November 13, 2015 by Robert Franklin, Esq, Member, National Board of Directors, National Parents Organization

Finally, the New York Times managed to address the issue of fathers, mothers and the work/family balance with a semblance of evenhandedness (New York Times, 11/12/15). Oh, Motherlode blogger K.J. Dell’Antonia doesn’t completely eschew the type of cultural misandry her piece decries. She can’t quite bring herself to come out and say something like “Stop demeaning men; they contribute as much to their families as women do.” She’s far too coy for that. But an open-minded person reading her blog will get the message, albeit somewhat obscurely.

And, more importantly, she grasps the concept that the sort of standard, off-the-shelf misandry in which discourse about the work/family balance is usually couched merely masquerades as opposition to the status quo. In fact, it promotes it. As such, she’s pretty much echoing what I’ve been saying for years. By falsely depicting men as uncaring about their kids, that discourse encourages judges, legislators and others to marginalize fathers in their children’s lives when Mom and Dad split.

Of course that’s not the way it should be. Kids attach to their parents irrespective of how much they earn or how many diapers they change. Children have a deep and powerful need to continue meaningful relationships with both parents post-divorce. That’s something judges should acknowledge and craft their parenting-time orders accordingly. So, regardless of the mewlings of popular culture about the failure of men to be women, equal parenting should be the rule. But it isn’t, and we can’t pretend that judges and legislators are immune to cultural messages belittling dads.

Leading the charge in the public forum of late is Josh Levs, whom everyone, it seems, is happy to quote on the subject.

“All the numbers show that men and women are putting in equal time for our families,” says Mr. Levs, even if we don’t yet spend that time in equal ways. “We’ve achieved a level of egalitarianism that no one understands.”

It’s that type of “Look what I just discovered” attitude that puts me off of the crumbs Levs wants to feed us. To put it mildly, plenty of people understand, Mr. Levs. The fact that you just woke up doesn’t mean everyone else has been sleeping. Still, Levs is right about the main point: men and women put in equal time on behalf of their families. Dell’Antonia gets in on the act.

Research, including the America Time Use Survey, supports the equal overall time premise.

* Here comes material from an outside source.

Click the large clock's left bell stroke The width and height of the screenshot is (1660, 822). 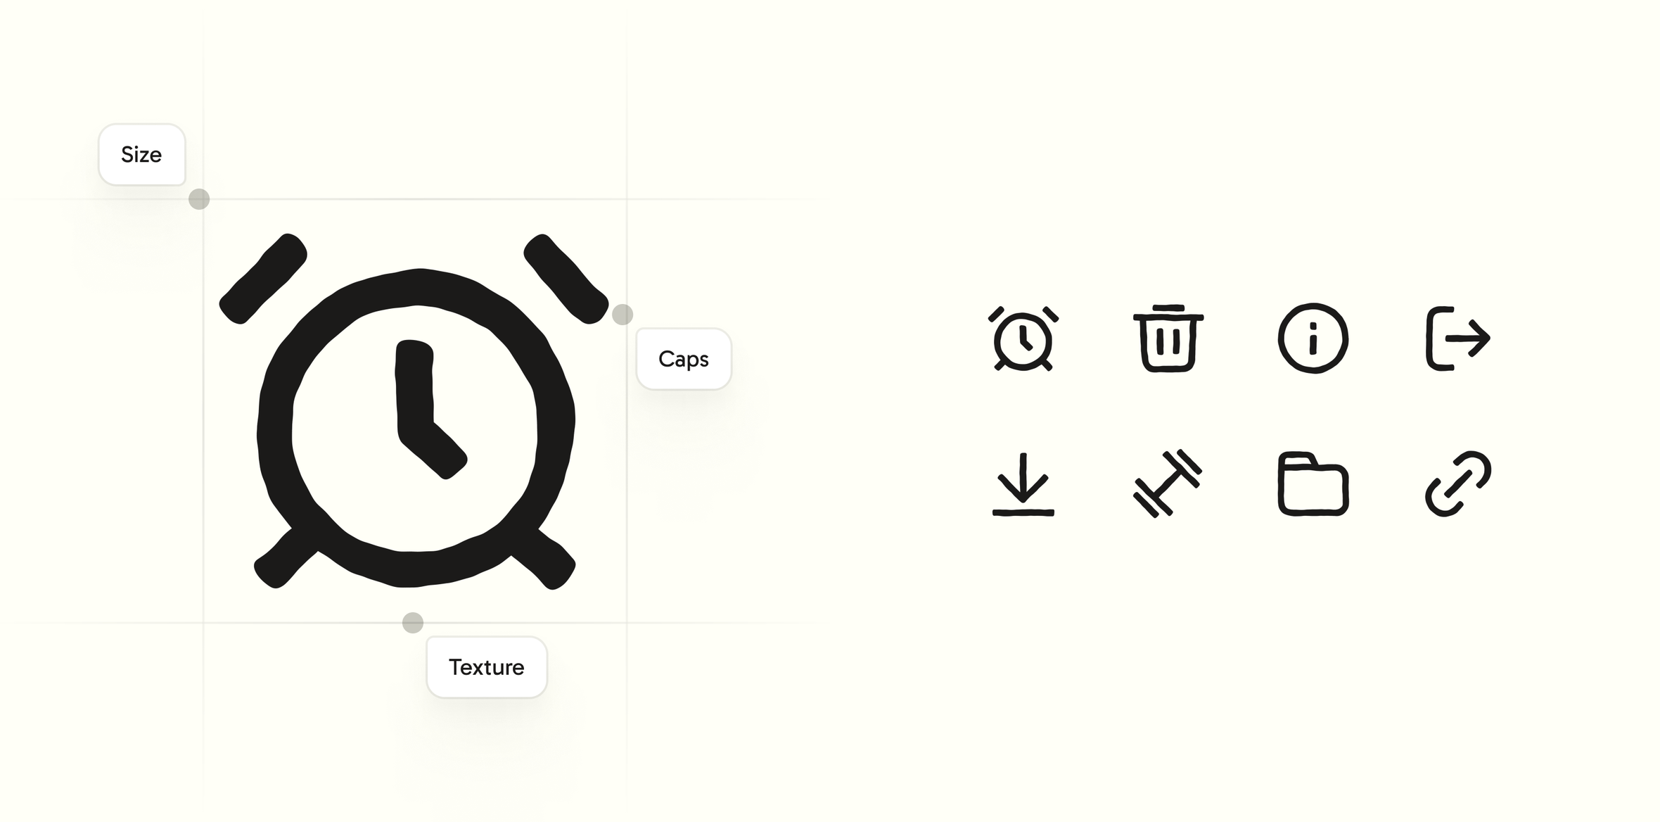(263, 279)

Fathers employed full time, on average, spend a little less than an hour more at work daily than mothers in full-time work, while mothers employed full time spend about 1.4 hours a day engaged in managing schedules, driving children to activities, providing physical care and helping with homework compared with about one hour a day for a father working full time. Full-time working mothers spend 1.7 hours a day engaged in housework compared with the 1.2 hours full-time working fathers report spending. Add it up, and mothers spend just under an hour more on the home front — about the same amount of time dads are putting in at work.

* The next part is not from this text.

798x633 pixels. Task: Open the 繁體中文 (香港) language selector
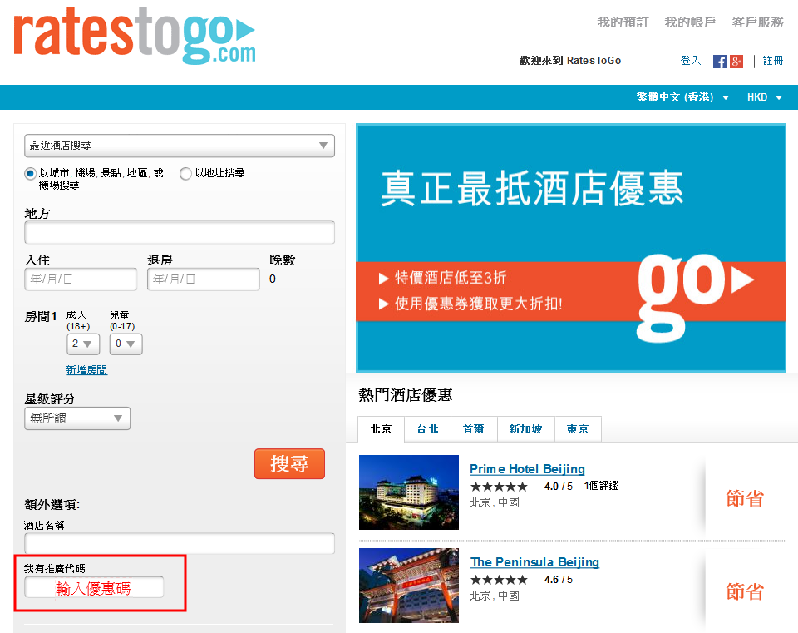click(x=682, y=97)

Better late to the party than not showing up at all.

And, this being the Times, Dell’Antonia chalks up to cultural forces alone the male/female differences in how each divides work/family time.

It’s barely necessary to note the long history of societal and cultural forces that put their fingers on the scale of equal distribution of work in and outside the home. Women have long been taught that we’re the caregivers; even without doubting our male partner’s ability to do the same, we can too easily see ourselves as failures if we’re not doing everything for our children ourselves.

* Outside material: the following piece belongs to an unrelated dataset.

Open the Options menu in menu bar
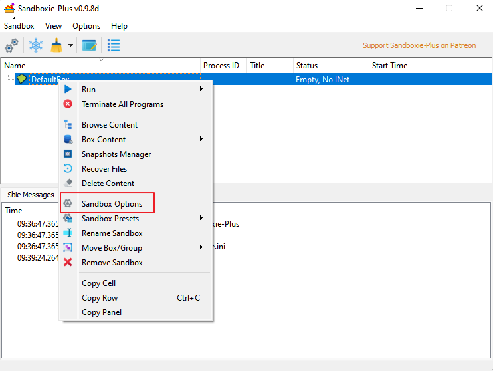Image resolution: width=493 pixels, height=371 pixels. tap(86, 26)
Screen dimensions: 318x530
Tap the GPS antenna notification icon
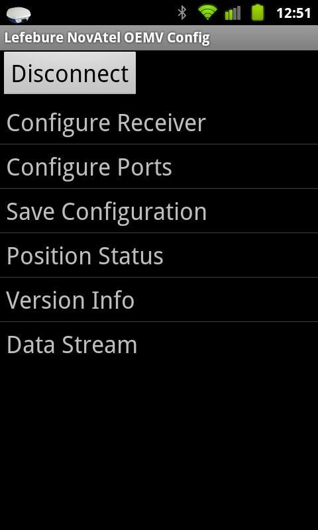[x=19, y=15]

True enough, but does she seriously pretend that women’s desire to nurture the children they carry inside their bodies and give birth to comes down to what they’ve “long been taught?” Yes, culture teaches that message, but does she ever ask herself (or anyone else) why that message is so resoundingly successful with women, why they learn it so readily, why women avidly pass the message on to girls, generation after generation from time immemorial?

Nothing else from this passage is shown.